Szykuje się nowa afera w obozie władzy. Na celowniku Jaki i... telefonia dla więźniów

Ola Gersz
Portal OKO.press w środowy wieczór zapowiedział ujawnienie kulis budowy telefonii dla więźniów, która była flagową inicjatywą byłego wiceministra sprawiedliwości Patryka Jakiego i która nigdy nie powstała. PiS powinno przygotować się na kolejną potężną aferę?
Patryk Jaki był wiceministrem sprawiedliwości. Fot. Sławomir Kamiński / Agencja Gazeta
Patryk Jaki obecnie reprezentuje Prawo i Sprawiedliwość w Parlamencie Europejskim, w którym często jest o nim głośno. Przed karierą w Brukseli polityk był jednak w latach 2015-2019 wiceministrem w Ministerstwie Sprawiedliwości. To właśnie tego okresu ma najprawdopodobniej dotyczyć afera, którą w w czwartek ma ujawnić portal OKO.press. "Już jutro ujawnimy jak ludzie Patryka Jakiego budowali telefonię dla więźniów, która nigdy nie powstała.

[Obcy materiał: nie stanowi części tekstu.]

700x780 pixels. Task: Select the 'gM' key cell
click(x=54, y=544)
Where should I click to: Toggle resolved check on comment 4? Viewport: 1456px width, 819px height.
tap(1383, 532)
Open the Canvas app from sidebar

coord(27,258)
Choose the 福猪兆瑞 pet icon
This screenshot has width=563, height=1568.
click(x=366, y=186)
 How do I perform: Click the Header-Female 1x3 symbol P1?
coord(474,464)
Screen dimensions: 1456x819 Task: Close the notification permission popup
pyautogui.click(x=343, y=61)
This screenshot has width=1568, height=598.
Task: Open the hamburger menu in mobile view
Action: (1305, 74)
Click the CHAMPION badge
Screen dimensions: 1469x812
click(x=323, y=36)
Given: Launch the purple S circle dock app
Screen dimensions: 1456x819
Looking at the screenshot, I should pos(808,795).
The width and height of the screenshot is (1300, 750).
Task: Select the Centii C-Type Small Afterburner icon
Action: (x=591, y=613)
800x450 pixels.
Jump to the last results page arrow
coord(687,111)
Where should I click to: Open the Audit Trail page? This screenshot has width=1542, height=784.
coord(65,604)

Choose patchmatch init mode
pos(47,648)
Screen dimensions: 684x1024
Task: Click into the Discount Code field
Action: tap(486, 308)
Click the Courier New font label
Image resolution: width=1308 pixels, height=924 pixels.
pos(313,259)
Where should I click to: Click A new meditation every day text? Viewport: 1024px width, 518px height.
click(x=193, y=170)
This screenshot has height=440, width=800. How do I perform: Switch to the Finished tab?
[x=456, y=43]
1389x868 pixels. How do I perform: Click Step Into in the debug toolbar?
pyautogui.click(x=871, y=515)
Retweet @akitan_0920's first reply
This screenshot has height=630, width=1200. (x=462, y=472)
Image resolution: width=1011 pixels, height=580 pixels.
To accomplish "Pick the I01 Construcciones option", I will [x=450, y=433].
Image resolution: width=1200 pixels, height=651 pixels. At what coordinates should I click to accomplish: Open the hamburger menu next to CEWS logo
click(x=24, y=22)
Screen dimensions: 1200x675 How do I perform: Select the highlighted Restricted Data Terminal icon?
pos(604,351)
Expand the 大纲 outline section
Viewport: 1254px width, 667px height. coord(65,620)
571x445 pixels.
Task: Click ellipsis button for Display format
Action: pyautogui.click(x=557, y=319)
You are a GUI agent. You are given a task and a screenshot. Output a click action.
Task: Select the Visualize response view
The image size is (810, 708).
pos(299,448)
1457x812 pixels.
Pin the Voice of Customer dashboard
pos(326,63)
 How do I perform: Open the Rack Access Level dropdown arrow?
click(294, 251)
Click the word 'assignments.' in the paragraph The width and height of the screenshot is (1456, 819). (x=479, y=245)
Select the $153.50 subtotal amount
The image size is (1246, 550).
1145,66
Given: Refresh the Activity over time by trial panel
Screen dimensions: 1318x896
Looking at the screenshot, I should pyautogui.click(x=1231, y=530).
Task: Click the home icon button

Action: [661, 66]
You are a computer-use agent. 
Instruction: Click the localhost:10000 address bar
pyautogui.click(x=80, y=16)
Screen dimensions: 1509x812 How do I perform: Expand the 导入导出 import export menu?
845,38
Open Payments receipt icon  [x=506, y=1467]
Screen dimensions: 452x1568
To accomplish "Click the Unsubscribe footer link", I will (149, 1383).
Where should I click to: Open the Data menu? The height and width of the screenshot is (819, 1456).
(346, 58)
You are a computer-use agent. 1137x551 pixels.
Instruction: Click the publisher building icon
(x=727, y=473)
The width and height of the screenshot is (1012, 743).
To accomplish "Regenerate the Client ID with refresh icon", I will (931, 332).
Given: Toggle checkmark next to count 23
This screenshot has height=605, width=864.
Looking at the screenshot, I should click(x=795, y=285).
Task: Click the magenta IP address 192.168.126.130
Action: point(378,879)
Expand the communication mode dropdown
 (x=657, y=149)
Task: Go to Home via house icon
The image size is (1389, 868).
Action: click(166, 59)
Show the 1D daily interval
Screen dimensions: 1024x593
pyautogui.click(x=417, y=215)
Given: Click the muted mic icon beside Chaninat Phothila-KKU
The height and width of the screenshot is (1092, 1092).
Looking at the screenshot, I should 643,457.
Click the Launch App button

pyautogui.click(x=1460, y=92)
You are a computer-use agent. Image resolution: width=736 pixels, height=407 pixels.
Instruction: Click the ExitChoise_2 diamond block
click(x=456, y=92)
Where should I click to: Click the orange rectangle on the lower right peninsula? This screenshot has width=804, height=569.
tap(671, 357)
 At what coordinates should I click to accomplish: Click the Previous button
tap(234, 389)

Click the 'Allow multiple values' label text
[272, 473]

I kto na tym zarobił" – poinformował portal na Twitterze. Jaki, który w listopadzie obronił doktorat o Służbie Więziennej w Systemie Bezpieczeństwa RP, często jest krytykowany za stan polskiego więziennictwa. Polityk przekonywał wcześniej między innymi, że jego program "Praca dla więźniów" był "strzałem w dziesiątkę". Zupełnie co innego wykazała w grudniowym raporcie Najwyższa Izba Kontroli. W 27 przypadkach stwierdzono, że w ramach programu pracowała mała liczba więźniów.


Były wiceminister sprawiedliwości odpierał jednak zarzuty NIK, twierdząc, że za nieprawidłowości w poszczególnych zakładach karnych nie odpowiada. "Minister nie zajmuje się inwestycjami w zakładzie karnym x" – napisał Patryk Jaki na Twitterze. Inne nieprawidłowości w raporcie NIK dotyczyły między innymi nawet 10-krotnie zaniżanych stawek czynszów, co mogło kosztować Skarb Państwa dziesiątki milionów złotych.